The most promising data of our study is the considerable amount of children who are completely out of autism spectrum. In a recent follow-up study from Turkey, which examined the characteristics of children who lost the diagnosis of autism, it was reported that patients from well-educated families with sufficient economic status had more opportunities to gain high quality assessments and intervention programmes [Citation22]. Although we did not enquire the parents’ education and family income characteristics in this study, our patients’ opportunity to gain high quality education and intervention programmes were limited. They have been attending to special education that was provided by government, 2–3 hours per week.

Another important implication of this study is PDD–NOS diagnosis was stable in less than half of the sample (43.1%). Although a considerable amount of the children moved to AD diagnosis (45.1%) in the follow-up, with the shift of sub-diagnosis most of the children remained to meet PDD diagnosis (88.2%) in this study. These data imply that, although PDD–NOS diagnosis in early childhood is not stable, most of these children have a PDD diagnosis. This ambiguity might be solved with the fifth edition of the Diagnostic and Statistical Manual of Mental Disorders (DSM-5) as it removed the separate diagnoses of PDD and defined a new disorder, Social (Pragmatic) Communication Disorder (SCD), which is characterized by a primary difficulty with pragmatics, or the social use of language communication, in the absence of stereotypic behaviour or interests [Citation1]. Furthermore, DSM-5 added disorder’s severity term (mild, moderate, and severe) to ASD definition. Children showing milder or subthreshold symptoms of autism might be diagnosed with SCD or mild-level ASD instead of the catch-all diagnosis of PDD–NOS formerly. In a recent study, Kim et al. [Citation23] found that 71% of PDD–NOS diagnosed children have an ASD diagnosis, and 22% of these children had SCD diagnosis when they were evaluated according to DSM-5 criteria.

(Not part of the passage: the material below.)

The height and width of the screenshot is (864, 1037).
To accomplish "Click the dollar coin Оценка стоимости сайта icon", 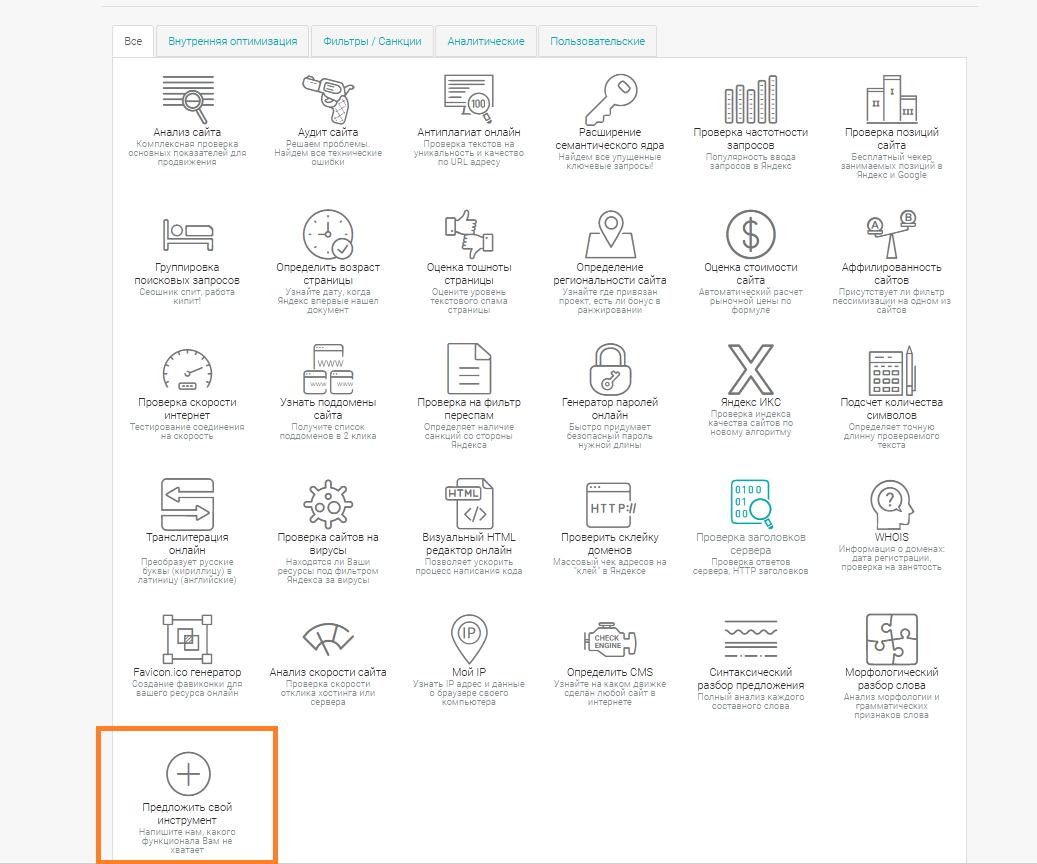I will 750,233.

The results of this study showed that CARS and ABC scores significantly correlated with the diagnosis of PDD as it has been predicted. Significantly lower CARS and ABC scores were observed in patients who lost their diagnoses in the follow-up.

This present study has certain limitations. Firstly, the loss of follow-up cases is high and our sample size is relatively small. This condition can affect the ratio of the cases moved off the spectrum; therefore, studies with larger sample sizes might have different results. Secondly, Turkish adaptations of Autism Diagnostic Interview-Revised (ADI-R) [Citation24] and Autism Diagnostic Observation Schedule (ADOS) [Citation25] are not yet available, so that our diagnostic evaluation is limited to clinical observations and DSM-IV-TR criteria. Although ADI-R and ADOS are accepted as the golden standard diagnostic instruments in PDD diagnosis, some authors have stated that neither ADI-R nor ADOS is required for making a clinical diagnosis of ASD [Citation26]. Thirdly, if we had rated ABC or CARS at the initial assessment procedure in outpatient clinic, we could have speculated about the severity or symptom profile of the patients who moved off the spectrum. This is another limitation of our study. But some researchers examining the initial characteristics of the children on the outcomes stated that symptom severity has little predictive power in determining outcome of ASD, and also intelligence and adaptive behaviour functioning did not differ the children with optimal outcome and those who remained the spectrum [Citation21,Citation27]. Furthermore, the participants of this study were collected from our clinic, tertiary university hospital, and it might not represent the general population.

Acknowledgments

The authors would like to thank Mehmet N. Orman, Timur Köse, and Hatice Uluer for their contribution by conduct of medical statistics. The authors are also grateful to all the families that participated in the study.

Disclosure statement

No potential conflict of interest was reported by the authors.